*WORK ITEM*
Reproduce the listing below word for word, from its first line to its last.

──────── MATERIAL FOR THIS EXERCISE ────────

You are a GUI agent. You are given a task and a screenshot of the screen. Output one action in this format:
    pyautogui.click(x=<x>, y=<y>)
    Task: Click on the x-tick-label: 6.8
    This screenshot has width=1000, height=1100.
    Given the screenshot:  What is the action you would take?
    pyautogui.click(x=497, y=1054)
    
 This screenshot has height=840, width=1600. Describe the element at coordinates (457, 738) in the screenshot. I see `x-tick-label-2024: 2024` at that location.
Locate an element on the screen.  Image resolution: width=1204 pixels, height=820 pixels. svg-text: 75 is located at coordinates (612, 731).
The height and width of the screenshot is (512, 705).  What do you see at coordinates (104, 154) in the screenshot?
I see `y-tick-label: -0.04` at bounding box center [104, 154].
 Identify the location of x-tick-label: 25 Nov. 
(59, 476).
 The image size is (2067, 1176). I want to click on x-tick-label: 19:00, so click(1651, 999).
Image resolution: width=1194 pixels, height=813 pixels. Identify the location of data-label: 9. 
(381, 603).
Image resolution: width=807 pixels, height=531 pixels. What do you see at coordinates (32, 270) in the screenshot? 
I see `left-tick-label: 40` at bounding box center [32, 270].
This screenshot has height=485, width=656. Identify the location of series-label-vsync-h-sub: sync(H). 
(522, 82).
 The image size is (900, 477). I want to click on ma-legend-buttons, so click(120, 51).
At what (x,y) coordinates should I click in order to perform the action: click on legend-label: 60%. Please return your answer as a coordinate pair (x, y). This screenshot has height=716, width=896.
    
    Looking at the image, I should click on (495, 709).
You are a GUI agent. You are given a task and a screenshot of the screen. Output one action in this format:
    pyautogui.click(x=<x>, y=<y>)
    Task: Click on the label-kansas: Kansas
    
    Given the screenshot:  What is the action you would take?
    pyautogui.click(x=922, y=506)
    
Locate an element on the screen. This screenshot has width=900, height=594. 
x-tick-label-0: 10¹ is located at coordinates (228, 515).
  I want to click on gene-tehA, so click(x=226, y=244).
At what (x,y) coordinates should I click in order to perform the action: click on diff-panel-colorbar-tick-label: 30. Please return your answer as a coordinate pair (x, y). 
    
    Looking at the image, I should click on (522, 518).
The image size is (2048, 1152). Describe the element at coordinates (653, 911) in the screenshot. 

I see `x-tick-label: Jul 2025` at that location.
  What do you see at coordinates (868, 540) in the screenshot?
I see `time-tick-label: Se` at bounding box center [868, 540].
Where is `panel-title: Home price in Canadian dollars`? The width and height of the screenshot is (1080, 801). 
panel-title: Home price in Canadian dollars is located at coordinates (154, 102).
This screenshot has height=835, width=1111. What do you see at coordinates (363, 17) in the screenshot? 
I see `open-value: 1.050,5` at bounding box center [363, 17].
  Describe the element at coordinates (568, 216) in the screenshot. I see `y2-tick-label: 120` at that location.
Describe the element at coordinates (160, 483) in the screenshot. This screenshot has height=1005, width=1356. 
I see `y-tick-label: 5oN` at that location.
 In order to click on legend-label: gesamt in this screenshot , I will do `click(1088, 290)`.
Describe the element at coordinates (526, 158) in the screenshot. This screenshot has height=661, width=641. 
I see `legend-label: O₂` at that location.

────────

*EXPECTED ANSWER*
You are a GUI agent. You are given a task and a screenshot of the screen. Output one action in this format:
    pyautogui.click(x=<x>, y=<y>)
    Task: Click on the x-tick-label: 6.8
    This screenshot has width=1000, height=1100.
    Given the screenshot:  What is the action you would take?
    pyautogui.click(x=497, y=1054)
    
 This screenshot has height=840, width=1600. Describe the element at coordinates (457, 738) in the screenshot. I see `x-tick-label-2024: 2024` at that location.
Locate an element on the screen.  Image resolution: width=1204 pixels, height=820 pixels. svg-text: 75 is located at coordinates (612, 731).
The height and width of the screenshot is (512, 705).  What do you see at coordinates (104, 154) in the screenshot?
I see `y-tick-label: -0.04` at bounding box center [104, 154].
 Identify the location of x-tick-label: 25 Nov. 
(59, 476).
 The image size is (2067, 1176). I want to click on x-tick-label: 19:00, so click(1651, 999).
Image resolution: width=1194 pixels, height=813 pixels. Identify the location of data-label: 9. 
(381, 603).
Image resolution: width=807 pixels, height=531 pixels. What do you see at coordinates (32, 270) in the screenshot? 
I see `left-tick-label: 40` at bounding box center [32, 270].
This screenshot has height=485, width=656. Identify the location of series-label-vsync-h-sub: sync(H). 
(522, 82).
 The image size is (900, 477). I want to click on ma-legend-buttons, so click(120, 51).
At what (x,y) coordinates should I click in order to perform the action: click on legend-label: 60%. Please return your answer as a coordinate pair (x, y). This screenshot has height=716, width=896.
    
    Looking at the image, I should click on (495, 709).
You are a GUI agent. You are given a task and a screenshot of the screen. Output one action in this format:
    pyautogui.click(x=<x>, y=<y>)
    Task: Click on the label-kansas: Kansas
    
    Given the screenshot:  What is the action you would take?
    pyautogui.click(x=922, y=506)
    
Locate an element on the screen. This screenshot has width=900, height=594. 
x-tick-label-0: 10¹ is located at coordinates (228, 515).
  I want to click on gene-tehA, so click(x=226, y=244).
At what (x,y) coordinates should I click in order to perform the action: click on diff-panel-colorbar-tick-label: 30. Please return your answer as a coordinate pair (x, y). 
    
    Looking at the image, I should click on (522, 518).
The image size is (2048, 1152). Describe the element at coordinates (653, 911) in the screenshot. 

I see `x-tick-label: Jul 2025` at that location.
  What do you see at coordinates (868, 540) in the screenshot?
I see `time-tick-label: Se` at bounding box center [868, 540].
Where is `panel-title: Home price in Canadian dollars`? The width and height of the screenshot is (1080, 801). 
panel-title: Home price in Canadian dollars is located at coordinates (154, 102).
This screenshot has height=835, width=1111. What do you see at coordinates (363, 17) in the screenshot? 
I see `open-value: 1.050,5` at bounding box center [363, 17].
  Describe the element at coordinates (568, 216) in the screenshot. I see `y2-tick-label: 120` at that location.
Describe the element at coordinates (160, 483) in the screenshot. This screenshot has height=1005, width=1356. 
I see `y-tick-label: 5oN` at that location.
 In order to click on legend-label: gesamt in this screenshot , I will do `click(1088, 290)`.
Describe the element at coordinates (526, 158) in the screenshot. This screenshot has height=661, width=641. 
I see `legend-label: O₂` at that location.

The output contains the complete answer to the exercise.